What needs to be done: For the material below, return exactly the lines starting at the line containing "You are a computer-use" and ending at the line containing "Instruction: Click the Users person icon", both ends included, and no others.

Supplied material:
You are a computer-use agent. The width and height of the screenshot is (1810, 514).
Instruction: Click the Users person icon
--
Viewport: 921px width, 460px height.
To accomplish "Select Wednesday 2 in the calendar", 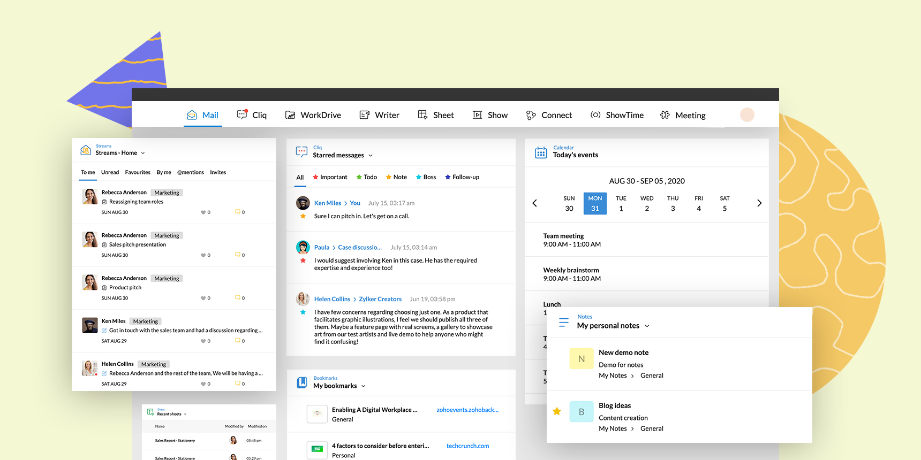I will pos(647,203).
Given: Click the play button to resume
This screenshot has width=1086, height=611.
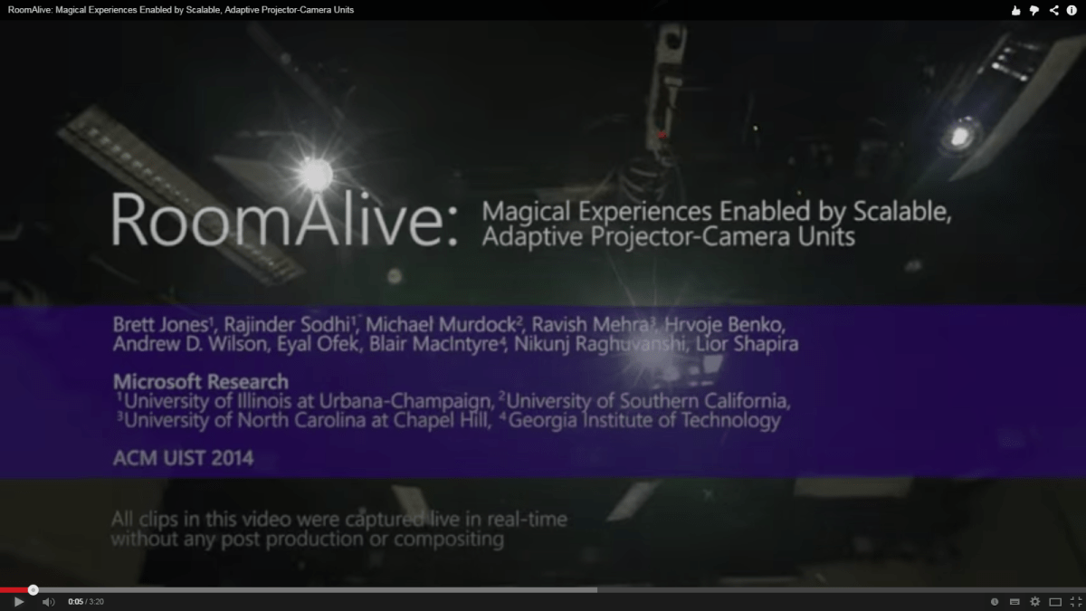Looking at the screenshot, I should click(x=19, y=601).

Written reply:
You are a computer-use agent. The width and height of the screenshot is (1810, 514).
Instruction: Click the Users person icon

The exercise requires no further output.